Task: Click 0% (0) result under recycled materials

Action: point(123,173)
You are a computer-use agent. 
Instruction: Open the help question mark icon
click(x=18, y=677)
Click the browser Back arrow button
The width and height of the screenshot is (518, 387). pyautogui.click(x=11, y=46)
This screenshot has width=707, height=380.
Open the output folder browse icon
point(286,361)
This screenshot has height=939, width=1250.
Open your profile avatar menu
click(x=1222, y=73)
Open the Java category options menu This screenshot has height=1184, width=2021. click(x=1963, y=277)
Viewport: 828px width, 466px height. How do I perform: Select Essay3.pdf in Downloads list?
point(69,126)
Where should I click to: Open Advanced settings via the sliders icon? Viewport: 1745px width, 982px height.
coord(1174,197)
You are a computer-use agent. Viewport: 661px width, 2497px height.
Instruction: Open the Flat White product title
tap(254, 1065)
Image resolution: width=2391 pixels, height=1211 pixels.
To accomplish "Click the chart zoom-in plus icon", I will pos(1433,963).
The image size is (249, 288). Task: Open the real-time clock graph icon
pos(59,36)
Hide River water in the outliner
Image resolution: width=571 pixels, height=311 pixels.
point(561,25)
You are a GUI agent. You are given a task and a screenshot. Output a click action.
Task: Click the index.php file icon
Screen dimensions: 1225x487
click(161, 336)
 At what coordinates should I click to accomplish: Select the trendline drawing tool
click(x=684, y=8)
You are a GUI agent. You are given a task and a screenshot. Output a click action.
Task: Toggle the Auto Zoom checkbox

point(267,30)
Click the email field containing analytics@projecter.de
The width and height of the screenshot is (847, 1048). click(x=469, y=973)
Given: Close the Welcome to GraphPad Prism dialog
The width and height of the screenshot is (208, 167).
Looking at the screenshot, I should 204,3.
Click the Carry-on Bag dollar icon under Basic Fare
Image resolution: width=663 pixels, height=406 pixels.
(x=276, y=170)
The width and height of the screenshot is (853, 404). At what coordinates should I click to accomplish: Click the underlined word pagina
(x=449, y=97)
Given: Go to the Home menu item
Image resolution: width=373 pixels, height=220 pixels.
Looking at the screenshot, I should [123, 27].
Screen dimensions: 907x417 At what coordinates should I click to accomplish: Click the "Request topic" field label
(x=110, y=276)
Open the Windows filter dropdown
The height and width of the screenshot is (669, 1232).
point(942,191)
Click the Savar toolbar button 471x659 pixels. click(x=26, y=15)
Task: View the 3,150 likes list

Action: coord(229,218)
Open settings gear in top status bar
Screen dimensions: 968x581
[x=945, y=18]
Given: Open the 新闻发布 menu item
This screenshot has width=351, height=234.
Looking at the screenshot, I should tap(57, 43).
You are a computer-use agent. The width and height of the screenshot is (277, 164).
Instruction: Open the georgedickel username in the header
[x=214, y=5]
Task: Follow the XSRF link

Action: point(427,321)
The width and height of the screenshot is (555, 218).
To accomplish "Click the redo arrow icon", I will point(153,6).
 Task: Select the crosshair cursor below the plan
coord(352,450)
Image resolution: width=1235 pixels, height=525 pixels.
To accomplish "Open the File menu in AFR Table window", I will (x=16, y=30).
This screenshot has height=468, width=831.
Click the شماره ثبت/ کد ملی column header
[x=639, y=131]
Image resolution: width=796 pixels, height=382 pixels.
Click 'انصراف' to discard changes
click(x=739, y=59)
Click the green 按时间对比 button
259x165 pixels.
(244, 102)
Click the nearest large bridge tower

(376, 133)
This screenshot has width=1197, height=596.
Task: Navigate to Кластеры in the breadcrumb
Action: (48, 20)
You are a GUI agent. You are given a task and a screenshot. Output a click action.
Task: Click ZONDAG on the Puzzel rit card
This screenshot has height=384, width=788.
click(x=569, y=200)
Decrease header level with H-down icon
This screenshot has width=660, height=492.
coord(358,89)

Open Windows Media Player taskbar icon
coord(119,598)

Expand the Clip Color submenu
★ ★ ★ ★ ★ ★ ★
▸ **문제**
위의 모든 행에서 "GUI agent"를 "GUI assistant"(으)로 수정하고, 나머지는 바꾸지 말고 그대로 다시 쓰세요.

▸ **풀이**
Task: Click 0% (0) result under recycled materials

Action: point(123,173)
You are a computer-use agent. 
Instruction: Open the help question mark icon
click(x=18, y=677)
Click the browser Back arrow button
The width and height of the screenshot is (518, 387). pyautogui.click(x=11, y=46)
This screenshot has width=707, height=380.
Open the output folder browse icon
point(286,361)
This screenshot has height=939, width=1250.
Open your profile avatar menu
click(x=1222, y=73)
Open the Java category options menu This screenshot has height=1184, width=2021. click(x=1963, y=277)
Viewport: 828px width, 466px height. How do I perform: Select Essay3.pdf in Downloads list?
point(69,126)
Where should I click to: Open Advanced settings via the sliders icon? Viewport: 1745px width, 982px height.
coord(1174,197)
You are a computer-use agent. Viewport: 661px width, 2497px height.
Instruction: Open the Flat White product title
tap(254, 1065)
Image resolution: width=2391 pixels, height=1211 pixels.
To accomplish "Click the chart zoom-in plus icon", I will pos(1433,963).
The image size is (249, 288). Task: Open the real-time clock graph icon
pos(59,36)
Hide River water in the outliner
Image resolution: width=571 pixels, height=311 pixels.
point(561,25)
You are a GUI assistant. You are given a task and a screenshot. Output a click action.
Task: Click the index.php file icon
Screen dimensions: 1225x487
click(161, 336)
 At what coordinates should I click to accomplish: Select the trendline drawing tool
click(x=684, y=8)
You are a GUI assistant. You are given a task and a screenshot. Output a click action.
Task: Toggle the Auto Zoom checkbox

point(267,30)
Click the email field containing analytics@projecter.de
The width and height of the screenshot is (847, 1048). click(x=469, y=973)
Given: Close the Welcome to GraphPad Prism dialog
The width and height of the screenshot is (208, 167).
Looking at the screenshot, I should 204,3.
Click the Carry-on Bag dollar icon under Basic Fare
Image resolution: width=663 pixels, height=406 pixels.
(x=276, y=170)
The width and height of the screenshot is (853, 404). At what coordinates should I click to accomplish: Click the underlined word pagina
(x=449, y=97)
Given: Go to the Home menu item
Image resolution: width=373 pixels, height=220 pixels.
Looking at the screenshot, I should [123, 27].
Screen dimensions: 907x417 At what coordinates should I click to accomplish: Click the "Request topic" field label
(x=110, y=276)
Open the Windows filter dropdown
The height and width of the screenshot is (669, 1232).
point(942,191)
Click the Savar toolbar button 471x659 pixels. click(x=26, y=15)
Task: View the 3,150 likes list

Action: coord(229,218)
Open settings gear in top status bar
Screen dimensions: 968x581
[x=945, y=18]
Given: Open the 新闻发布 menu item
This screenshot has width=351, height=234.
Looking at the screenshot, I should tap(57, 43).
You are a computer-use agent. The width and height of the screenshot is (277, 164).
Instruction: Open the georgedickel username in the header
[x=214, y=5]
Task: Follow the XSRF link

Action: point(427,321)
The width and height of the screenshot is (555, 218).
To accomplish "Click the redo arrow icon", I will point(153,6).
 Task: Select the crosshair cursor below the plan
coord(352,450)
Image resolution: width=1235 pixels, height=525 pixels.
To accomplish "Open the File menu in AFR Table window", I will (x=16, y=30).
This screenshot has height=468, width=831.
Click the شماره ثبت/ کد ملی column header
[x=639, y=131]
Image resolution: width=796 pixels, height=382 pixels.
Click 'انصراف' to discard changes
click(x=739, y=59)
Click the green 按时间对比 button
259x165 pixels.
(244, 102)
Click the nearest large bridge tower

(376, 133)
This screenshot has width=1197, height=596.
Task: Navigate to Кластеры in the breadcrumb
Action: (48, 20)
You are a GUI assistant. You are given a task and a screenshot. Output a click action.
Task: Click ZONDAG on the Puzzel rit card
This screenshot has height=384, width=788.
click(x=569, y=200)
Decrease header level with H-down icon
This screenshot has width=660, height=492.
coord(358,89)

Open Windows Media Player taskbar icon
coord(119,598)

Expand the Clip Color submenu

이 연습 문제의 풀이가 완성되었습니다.